La Bce alza i tassi dello 0,75%, lo fa come apri strada per altri interventi. Scrive il Sole 24 Ore:

«Dobbiamo fare quello che dobbiamo fare. Una banca centrale ha il mandato della stabilità dei prezzi e deve perseguirlo usando tutti i mezzi». Così la presidente Christine Lagarde ha confermato la determinazione della Bce a centrare il target e riportare «tempestivamente» l’inflazione al 2% sul medio termine, spiegando la decisione del Consiglio direttivo di aumentare i tassi per la seconda volta «sensibilmente» dello 0,75%. «A dicembre valuteremo i principi per ridurre il portafoglio dei titoli».

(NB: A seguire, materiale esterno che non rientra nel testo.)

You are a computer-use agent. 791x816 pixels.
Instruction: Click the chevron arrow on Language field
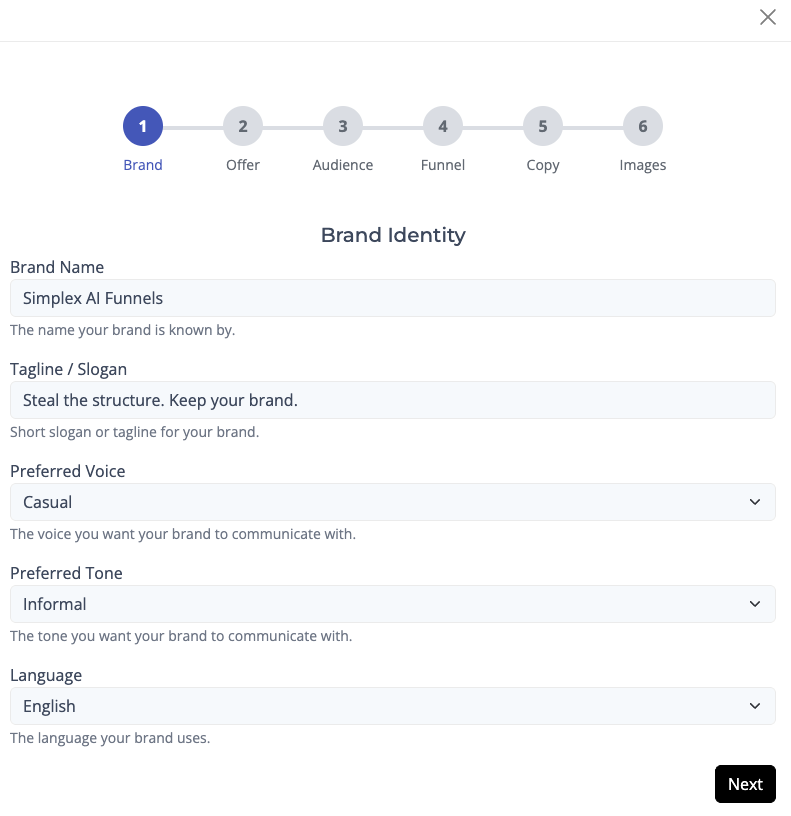coord(755,706)
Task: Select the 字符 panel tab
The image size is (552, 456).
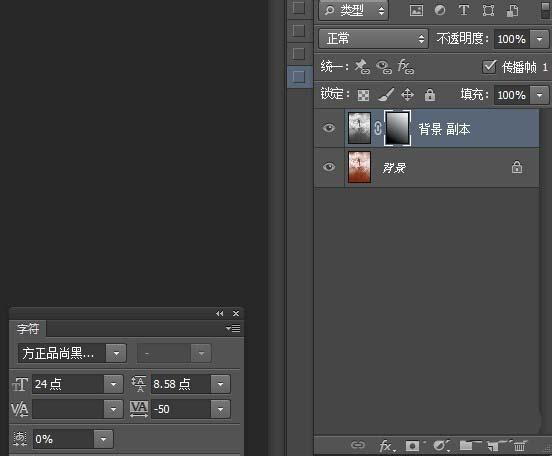Action: pos(28,329)
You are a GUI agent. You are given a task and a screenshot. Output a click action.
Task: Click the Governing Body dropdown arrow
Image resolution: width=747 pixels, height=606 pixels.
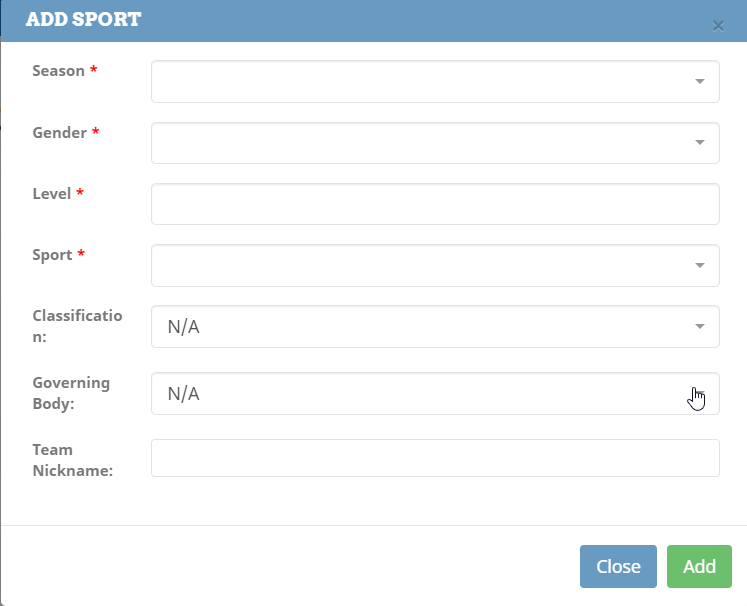click(700, 394)
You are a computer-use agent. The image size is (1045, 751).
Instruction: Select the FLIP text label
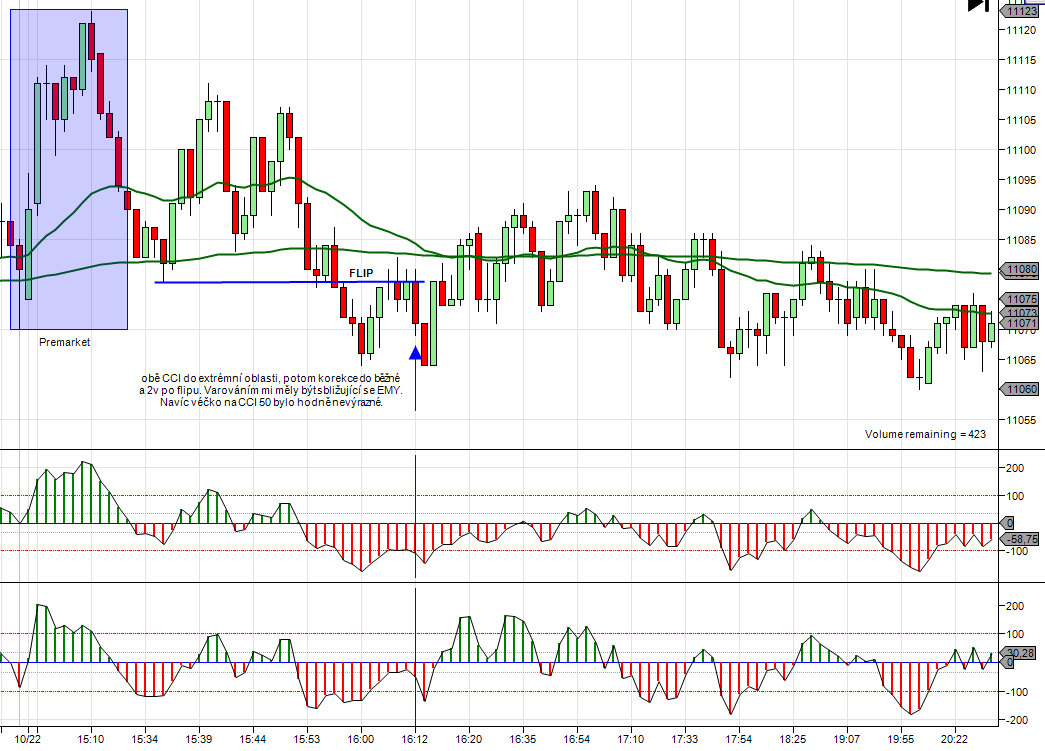point(361,273)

Tuttavia la scelta delle parole nelle decisioni di politica monetaria, l’enfasi e il tono della conferenza stampa di qualche giorno fa hanno fatto emergere una Bce lievemente “dovish” (colomba), o meglio, meno falco delle precedenti riunioni, e questo l’hanno capito i mercati e gli analisti. La frase chiave si trova all’inizio delle decisioni di politica monetaria, quando la Bce indica di aver «compiuto progressi considerevoli nell’abbandono dell’orientamento accomodante della politica monetaria». La prospettiva resta comunque quella di «ulteriori aumenti dei tassi», con entità e tempistica dei rialzi decise, ha ribadito Lagarde, «di riunione in riunione» e sulla base dei dati.

Meta crolla in borsa. A Wall Street il titolo di Meta ha faticato a reggere la soglia dei 100 dollari per azione, collezionando un sell-off pesantissimo, fra il 20 e il 25%. Nella gloriosa storia di Meta, per ritrovare le azioni a questo livello è necessario tornare indietro al 2016. Un crollo senza paracadute che ha spinto la capitalizzazione di mercato ben al di sotto dei 300 miliardi, collocando la società di Mark Zuckerberg addirittura fuori dalla top 20 fra le aziende più capitalizzate al mondo. Il crollo di Meta è imputabile essenzialmente a tre fattori.

Il primo è di ordine macro-economico, e riguarda l’intero universo Big Te-ch. Un anno fa Facebook cambiava nome in Meta: da allora il valore di Borsa è sceso da 900 a 300 miliardi, l’arrivo della crisi e del mercato orso, l’inflazione, i venti di recessione, l’instabilità geopolitica: sono tutti elementi che hanno fatto malissimo alla volatilità dei titoli tecnologici. Poi c’è il Metaverso. La scommessa all-in di Mark Zuckerberg su questa innovazione, per ora, è persa.

Il terzo trimestre del 2022 ha confermato la fase delicata che stanno attraversando colossi di BigTech. Ci racconta questa fase delicata il Corriere della Sera.

«È stato un momento difficile per il mercato pubblicitario» ha sintetizzato Sundar Pichai, amministratore delegato di Google e della sua casa madre Alphabet, ugualmente investita dal momento negativo. I ricavi hanno visto un rialzo del 6%, a 69,1 miliardi, il tasso di crescita più lento dal 2013, fatta eccezione per una breve contrazione a inizio pandemia, e al di sotto delle attese. Per la prima volta Youtube ha visto scendere le sue entrate legate alla pubblicità, del 2%, a 7,1 miliardi. Microsoft, invece, ha superato le attese con utili e ricavi, ma non le ha centrate con il segmento cloud, che ha generato ricavi per 20,33 miliardi, in rialzo del 20% ma sotto i 20,36 miliardi attesi. 

Segno meno per i ricavi dalle vendite di licenze Windows ai produttori di dispositivi (-15% anno su anno, il risultato peggiore dal 2015 ) a causa del rallentamento del mercato dei Pc. Ieri sera Apple ha perso fino al 5% nelle contrattazioni after hours a Wall Street con ricavi in aumento dell’8,1% a 90,15 miliardi e sopra le attese, ma crescite inferiori alle previsioni per le vendite di iPhone (+9,7% a a 42,63 miliardi). Amazon è arrivata a perdere il 20%, sempre nelle contrattazioni after hours, con ricavi in calo del 15% a 127,1 miliardi , sotto le attese.